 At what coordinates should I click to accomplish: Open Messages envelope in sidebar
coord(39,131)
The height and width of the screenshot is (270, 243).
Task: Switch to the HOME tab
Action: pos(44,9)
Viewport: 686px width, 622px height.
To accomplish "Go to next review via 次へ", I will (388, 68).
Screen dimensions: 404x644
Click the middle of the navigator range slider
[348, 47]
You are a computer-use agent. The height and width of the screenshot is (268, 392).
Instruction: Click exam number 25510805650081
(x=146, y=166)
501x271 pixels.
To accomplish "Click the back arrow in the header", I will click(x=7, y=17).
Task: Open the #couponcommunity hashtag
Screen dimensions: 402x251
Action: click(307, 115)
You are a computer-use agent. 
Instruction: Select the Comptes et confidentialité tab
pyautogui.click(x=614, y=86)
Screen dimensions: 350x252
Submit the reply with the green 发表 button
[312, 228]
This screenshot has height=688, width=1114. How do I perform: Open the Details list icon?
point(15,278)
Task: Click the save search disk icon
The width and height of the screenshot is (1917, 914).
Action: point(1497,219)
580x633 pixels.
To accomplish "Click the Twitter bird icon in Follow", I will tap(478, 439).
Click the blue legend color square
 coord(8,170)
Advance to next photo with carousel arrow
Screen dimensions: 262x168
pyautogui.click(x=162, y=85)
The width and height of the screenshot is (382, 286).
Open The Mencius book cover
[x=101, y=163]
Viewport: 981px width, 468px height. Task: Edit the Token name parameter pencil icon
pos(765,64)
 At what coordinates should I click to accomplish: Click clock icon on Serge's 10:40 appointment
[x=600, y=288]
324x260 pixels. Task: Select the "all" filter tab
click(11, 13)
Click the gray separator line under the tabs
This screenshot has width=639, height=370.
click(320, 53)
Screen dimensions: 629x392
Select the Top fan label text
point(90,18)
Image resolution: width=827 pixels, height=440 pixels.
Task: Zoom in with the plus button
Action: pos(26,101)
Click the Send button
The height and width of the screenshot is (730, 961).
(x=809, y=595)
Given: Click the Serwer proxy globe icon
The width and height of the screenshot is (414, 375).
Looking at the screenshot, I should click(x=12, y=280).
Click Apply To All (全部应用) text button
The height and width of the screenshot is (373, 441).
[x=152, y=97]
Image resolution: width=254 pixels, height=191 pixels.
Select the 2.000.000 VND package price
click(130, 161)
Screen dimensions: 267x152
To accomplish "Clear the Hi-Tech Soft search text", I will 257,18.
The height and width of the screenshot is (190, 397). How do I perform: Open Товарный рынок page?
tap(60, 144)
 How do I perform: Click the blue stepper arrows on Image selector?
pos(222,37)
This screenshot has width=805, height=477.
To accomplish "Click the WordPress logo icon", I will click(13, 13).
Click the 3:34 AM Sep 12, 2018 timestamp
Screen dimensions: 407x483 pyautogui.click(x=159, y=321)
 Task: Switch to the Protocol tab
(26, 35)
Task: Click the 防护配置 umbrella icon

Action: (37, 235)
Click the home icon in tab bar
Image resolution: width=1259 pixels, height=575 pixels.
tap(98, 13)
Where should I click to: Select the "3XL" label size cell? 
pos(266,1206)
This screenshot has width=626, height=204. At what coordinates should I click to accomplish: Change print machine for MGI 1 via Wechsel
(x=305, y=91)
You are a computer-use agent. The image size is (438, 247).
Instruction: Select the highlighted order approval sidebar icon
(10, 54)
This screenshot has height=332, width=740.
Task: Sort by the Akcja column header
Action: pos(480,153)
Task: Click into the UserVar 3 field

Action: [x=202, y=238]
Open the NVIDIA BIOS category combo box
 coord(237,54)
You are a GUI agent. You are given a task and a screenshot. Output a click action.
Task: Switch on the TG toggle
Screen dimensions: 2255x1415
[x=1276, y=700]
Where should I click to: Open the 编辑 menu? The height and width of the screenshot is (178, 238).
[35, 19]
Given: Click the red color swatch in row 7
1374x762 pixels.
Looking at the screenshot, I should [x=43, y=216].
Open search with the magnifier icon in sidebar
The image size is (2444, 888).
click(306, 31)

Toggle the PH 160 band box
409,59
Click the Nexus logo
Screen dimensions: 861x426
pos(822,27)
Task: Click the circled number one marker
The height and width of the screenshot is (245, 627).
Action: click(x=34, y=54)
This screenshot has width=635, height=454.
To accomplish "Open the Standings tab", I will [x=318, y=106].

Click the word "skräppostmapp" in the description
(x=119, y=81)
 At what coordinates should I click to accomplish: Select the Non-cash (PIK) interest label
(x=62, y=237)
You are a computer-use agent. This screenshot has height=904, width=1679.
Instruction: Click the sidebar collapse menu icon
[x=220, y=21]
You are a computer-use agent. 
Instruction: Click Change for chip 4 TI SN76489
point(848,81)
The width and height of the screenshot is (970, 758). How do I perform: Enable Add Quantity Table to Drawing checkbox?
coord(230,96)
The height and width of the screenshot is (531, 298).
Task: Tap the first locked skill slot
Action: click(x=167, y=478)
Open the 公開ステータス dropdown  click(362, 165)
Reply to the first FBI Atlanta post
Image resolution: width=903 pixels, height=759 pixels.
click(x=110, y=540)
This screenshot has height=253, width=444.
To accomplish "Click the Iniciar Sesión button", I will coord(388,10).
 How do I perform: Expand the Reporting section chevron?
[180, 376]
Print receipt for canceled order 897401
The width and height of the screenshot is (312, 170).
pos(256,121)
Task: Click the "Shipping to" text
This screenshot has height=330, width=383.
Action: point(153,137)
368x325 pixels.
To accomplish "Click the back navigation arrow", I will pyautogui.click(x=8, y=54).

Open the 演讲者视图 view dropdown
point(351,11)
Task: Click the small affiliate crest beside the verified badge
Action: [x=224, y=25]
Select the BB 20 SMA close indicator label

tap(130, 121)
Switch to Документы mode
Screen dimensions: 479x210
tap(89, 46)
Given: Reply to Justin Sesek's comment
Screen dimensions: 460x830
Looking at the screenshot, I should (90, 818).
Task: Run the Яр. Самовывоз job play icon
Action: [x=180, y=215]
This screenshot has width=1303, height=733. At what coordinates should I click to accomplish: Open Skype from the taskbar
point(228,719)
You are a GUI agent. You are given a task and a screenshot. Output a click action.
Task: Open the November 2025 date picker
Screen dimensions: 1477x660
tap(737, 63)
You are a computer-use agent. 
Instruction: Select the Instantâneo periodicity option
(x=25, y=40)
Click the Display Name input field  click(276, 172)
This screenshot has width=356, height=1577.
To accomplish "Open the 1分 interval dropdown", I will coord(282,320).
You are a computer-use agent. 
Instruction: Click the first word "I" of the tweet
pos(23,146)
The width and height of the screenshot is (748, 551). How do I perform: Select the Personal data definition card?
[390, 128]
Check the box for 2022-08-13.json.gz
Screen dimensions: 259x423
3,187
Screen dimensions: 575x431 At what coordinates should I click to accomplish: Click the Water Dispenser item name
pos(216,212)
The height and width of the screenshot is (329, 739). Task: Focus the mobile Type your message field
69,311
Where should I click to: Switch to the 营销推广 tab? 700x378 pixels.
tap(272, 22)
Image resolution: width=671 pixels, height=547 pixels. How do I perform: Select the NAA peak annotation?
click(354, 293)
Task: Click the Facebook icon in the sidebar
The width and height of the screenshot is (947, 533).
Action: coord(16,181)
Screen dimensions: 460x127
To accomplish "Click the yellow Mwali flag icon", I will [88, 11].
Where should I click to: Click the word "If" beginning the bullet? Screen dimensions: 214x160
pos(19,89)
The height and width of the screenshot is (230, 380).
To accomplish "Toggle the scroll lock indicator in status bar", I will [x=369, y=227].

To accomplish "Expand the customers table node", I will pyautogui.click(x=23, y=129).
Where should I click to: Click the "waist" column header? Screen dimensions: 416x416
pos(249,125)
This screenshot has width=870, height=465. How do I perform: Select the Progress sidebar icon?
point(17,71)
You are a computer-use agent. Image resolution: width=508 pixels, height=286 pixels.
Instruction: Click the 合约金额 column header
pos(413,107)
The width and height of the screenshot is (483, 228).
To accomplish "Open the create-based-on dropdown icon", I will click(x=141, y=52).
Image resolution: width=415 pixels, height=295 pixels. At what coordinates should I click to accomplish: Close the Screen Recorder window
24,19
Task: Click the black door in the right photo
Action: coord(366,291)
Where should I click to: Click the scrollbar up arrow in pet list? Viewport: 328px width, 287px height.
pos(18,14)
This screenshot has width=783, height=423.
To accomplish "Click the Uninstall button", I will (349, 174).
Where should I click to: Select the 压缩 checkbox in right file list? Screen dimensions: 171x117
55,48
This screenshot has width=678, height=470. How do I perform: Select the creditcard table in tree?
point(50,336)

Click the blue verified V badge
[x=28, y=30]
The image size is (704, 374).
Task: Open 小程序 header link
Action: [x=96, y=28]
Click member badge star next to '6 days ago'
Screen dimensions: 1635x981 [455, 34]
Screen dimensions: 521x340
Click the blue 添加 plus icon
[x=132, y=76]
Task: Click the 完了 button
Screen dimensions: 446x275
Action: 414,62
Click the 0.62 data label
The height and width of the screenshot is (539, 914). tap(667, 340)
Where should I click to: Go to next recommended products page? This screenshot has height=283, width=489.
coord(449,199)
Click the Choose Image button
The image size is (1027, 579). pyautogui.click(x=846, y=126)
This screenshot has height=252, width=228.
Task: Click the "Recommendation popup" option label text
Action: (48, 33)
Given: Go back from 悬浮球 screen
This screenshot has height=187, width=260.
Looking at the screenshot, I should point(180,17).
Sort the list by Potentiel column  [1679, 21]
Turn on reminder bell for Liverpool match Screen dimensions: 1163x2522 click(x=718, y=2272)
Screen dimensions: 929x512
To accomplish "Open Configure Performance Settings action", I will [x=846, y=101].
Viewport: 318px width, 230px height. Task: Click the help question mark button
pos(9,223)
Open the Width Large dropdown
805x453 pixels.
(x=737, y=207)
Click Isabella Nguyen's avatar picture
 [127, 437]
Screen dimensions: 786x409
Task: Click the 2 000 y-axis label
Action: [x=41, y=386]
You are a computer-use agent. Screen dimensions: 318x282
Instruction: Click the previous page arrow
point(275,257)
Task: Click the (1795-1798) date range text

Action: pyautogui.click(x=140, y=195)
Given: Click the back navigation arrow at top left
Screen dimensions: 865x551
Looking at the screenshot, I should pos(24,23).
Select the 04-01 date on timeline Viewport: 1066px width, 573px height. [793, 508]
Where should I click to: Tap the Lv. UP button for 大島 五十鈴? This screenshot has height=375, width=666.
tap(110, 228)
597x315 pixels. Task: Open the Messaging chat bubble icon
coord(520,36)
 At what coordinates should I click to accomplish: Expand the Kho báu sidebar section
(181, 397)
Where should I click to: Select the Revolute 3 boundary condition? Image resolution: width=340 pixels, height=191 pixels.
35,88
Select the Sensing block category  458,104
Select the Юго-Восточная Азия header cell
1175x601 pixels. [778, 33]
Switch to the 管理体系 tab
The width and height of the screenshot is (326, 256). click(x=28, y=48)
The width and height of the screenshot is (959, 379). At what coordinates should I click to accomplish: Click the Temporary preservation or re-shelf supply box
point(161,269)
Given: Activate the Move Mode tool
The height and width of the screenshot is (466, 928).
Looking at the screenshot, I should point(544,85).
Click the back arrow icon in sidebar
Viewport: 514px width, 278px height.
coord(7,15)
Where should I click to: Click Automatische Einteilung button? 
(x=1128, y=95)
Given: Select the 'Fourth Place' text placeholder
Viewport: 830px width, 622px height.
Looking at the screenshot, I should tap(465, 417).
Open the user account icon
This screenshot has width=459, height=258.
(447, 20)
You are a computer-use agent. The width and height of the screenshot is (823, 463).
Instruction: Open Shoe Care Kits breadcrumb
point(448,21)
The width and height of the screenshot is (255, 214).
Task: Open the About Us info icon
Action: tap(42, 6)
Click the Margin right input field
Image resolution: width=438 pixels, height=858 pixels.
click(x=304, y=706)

-- -- --

Your answer should consist of the lines from the material that contain "navigation".

To accomplish "Click the back navigation arrow", I will pyautogui.click(x=8, y=54).
Given: Click the back navigation arrow at top left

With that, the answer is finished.